Марина Алёшина
Наш храм похож на корабль. Так задуман он архитектором: и размером, и статью, и даже круглыми окнами-иллюминаторами. Стоит же храм посреди парка. За парком бурлит Москва: пройдите каких-нибудь метров сто, и попадете на оживленную автостраду.
К этому кораблю постоянно кого-нибудь прибивает. Не только разных и непохожих друг на друга людей. И животных — тоже.
О них-то и сказ.
* * *
Тихая ночь. Мокрая после дождя Москва глядится в свое отражение на асфальте.
И вдруг — звонок.
Сторож ежится от ночной прохлады и, хмурясь, отпирает железный засов. За воротами, словно в ожившей сказке, — девушка с рыжим пони.
— Вы понимаете, нам некуда больше идти.

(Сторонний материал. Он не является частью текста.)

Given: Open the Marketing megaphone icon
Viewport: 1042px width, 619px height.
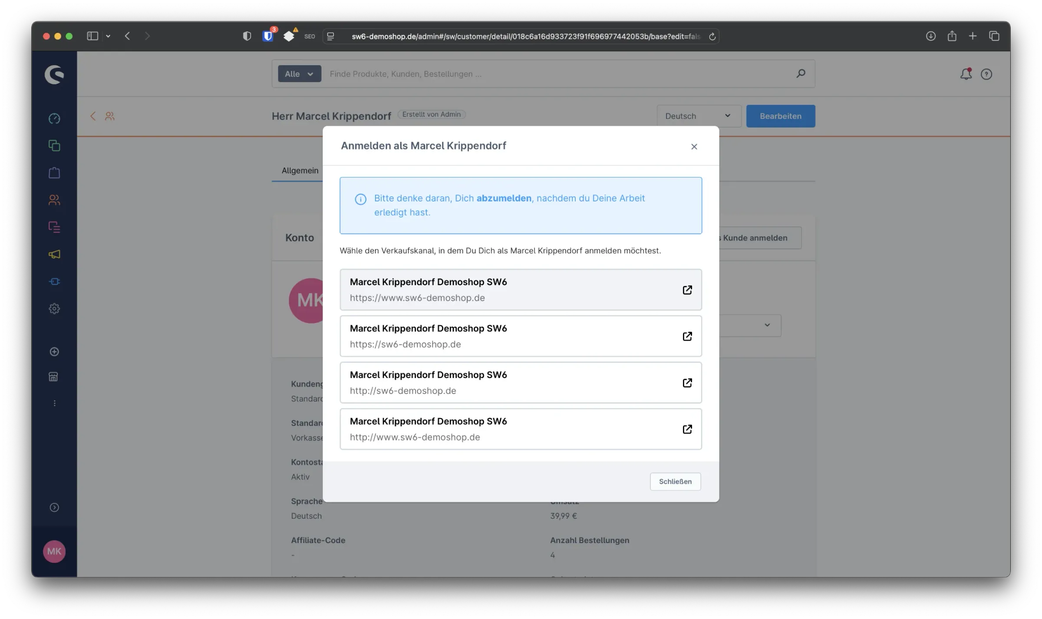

Приютите, пожалуйста! Я Маша. А это — Персик.
— Маша, а на часы Вы смотрели?
— В том-то и дело. Послушайте, постойте, не закрывайте! Давайте начистоту: я разругалась с начальством конюшни и нас выгнали, представляете? На ночь глядя. Мне-то есть, где переночевать, а ему, посреди Москвы? Ну, подумайте сами.
Сторож мнется. Глядит на пони, на странную девушку, на мокрые мостовые, оборачивается, чтобы бросить взгляд на зеленую лужайку — территорию храма.
— Ладно, но только на ночь?
Девушка, радостная, уходит. А Персик остается у нас на все лето до самой осени. Он ужасно добрый, шутливый, и хрумкает яблоки, забирая их прямо из рук. У него шикарная челка, которая падает на бок и закрывает правый глаз, а левый глядит весело и лукаво. Он прядает ушами, когда доволен или что-то сообразил. Он катает хохочущих от счастья детей после воскресной службы и жует свежайшую травку — прямо в центре Москвы.
Когда первая изморозь покрыла опавшие листья, а у пони выступил иней на ресницах и губах, Маша нашла для него конюшню.
Без Персика мы приуныли. Кто-нибудь нет-нет, да обведет грустным взглядом бывшее пастбище. Правда, и поскучать-то пришлось всего ничего: скоро к нам постучали снова.
* * *
Большая птица ударила клювом в иллюминатор-окно и ввалилась внутрь. Перебитое крыло волочилось за ней следом. Откуда ее занесло в мегаполис? Как попала она почти в самый центр? И наконец, кто ранил ее? Все это так и осталось загадкой.
Но птица очутилась у нас, дотронуться до крыла она не давала, и пришлось вызывать ветеринара. Ветеринар невозмутимо обследовал больного, выписал кучу лекарств, объяснил, чем и когда кормить…
— Скажите, а это кто?
— Филин.
Мы притихли, пытаясь понять необъяснимое.
Доктор пообещал, что крыло, хоть и заживет, но уже не послужит, как прежде, и ушел. Приговор гласил: в дикой природе этой птице не выжить. Решения мы отложили на потом, а пока настало время лечить крыло, время радостной и веселой заботы.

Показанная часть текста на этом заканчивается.